Re: SemWeb Non-Starter -- Distributed URI Discovery

On Fri, 18 Mar 2005 17:49:39 -0500, Stephen Rhoads <rhoadsnyc@mac.com> wrote:

> As far as I can tell, there is no formal, generalized mechanism to reliably query the owner of a URI in order to obtain an RDF Description of that URI.  And this is a serious impediment to the Semantic Web.

Yep, and arguably it extends beyond just query -

>From URIQA [1]:
[[
As the Semantic Web emerges and the behavior of automated software
becomes increasingly directed by explicit knowledge about resources,
gathered from disparate sources, the need for a standardized means of
sharing authoritative knowledge about a given resource, based solely
on the URI denoting that resource, becomes critical to achieving a
fully open, global, scalable, and ubiquitous Semantic Web.
]]

I agree this is an important point, as the Web* is built on HTTP+URIs
and the Semantic Web seems so far only to have got to URIs.

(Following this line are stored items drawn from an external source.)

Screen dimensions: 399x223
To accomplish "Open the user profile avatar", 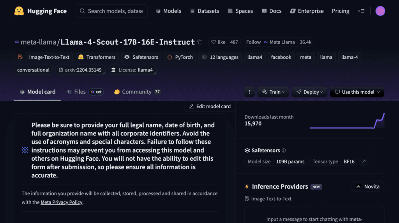I will pos(380,11).
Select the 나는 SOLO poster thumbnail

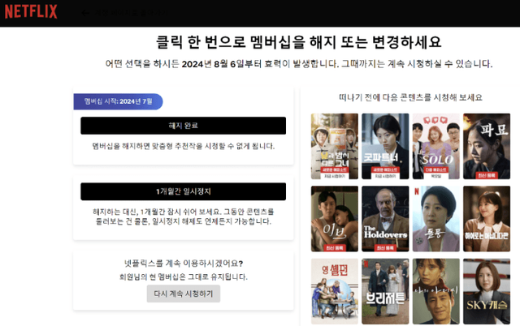coord(436,145)
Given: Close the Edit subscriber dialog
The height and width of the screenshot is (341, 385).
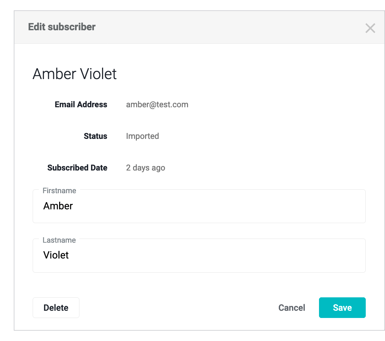Looking at the screenshot, I should pyautogui.click(x=370, y=28).
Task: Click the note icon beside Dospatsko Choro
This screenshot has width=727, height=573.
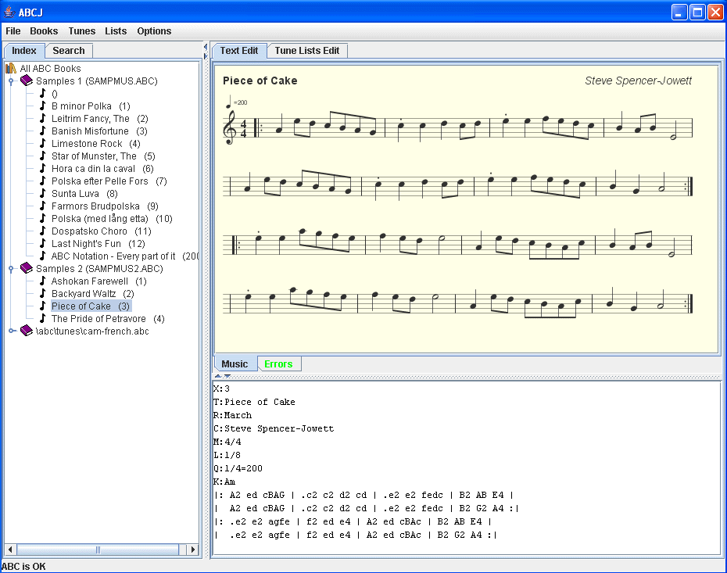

There have been efforts such as RDDL [2] to cover the query/GET side
in a manner that would be suitable for both the current Web and the
Semantic Web. As Joshua suggests, it's probably a bit late to earmark
slashes or hashes for the purpose. But is the query side enough?

I'm personally not comfortable with URIQA's approach, addition of new
HTTP verbs - it's a nice technical solution, but I'd worry about
deployment. But maybe we do need something you could loosely describe
as the RDF Protocol for description-oriented actions (covering the
ASK, TELL kind of agent language, as expressed in HTTP as GET, PUT
etc).

But if the query side is enough then presumably (as you suggest) the
solution may well lie in the SPARQL protocol.

Cheers,
Danny.

*Ok, as danbri has been saying on the Atom list, the "Web" as we know
it can be characterized in other ways, and isn't necessarily
HTTP-specific. But as the primary protocol at this point in time, it
should probably be taken into consideration...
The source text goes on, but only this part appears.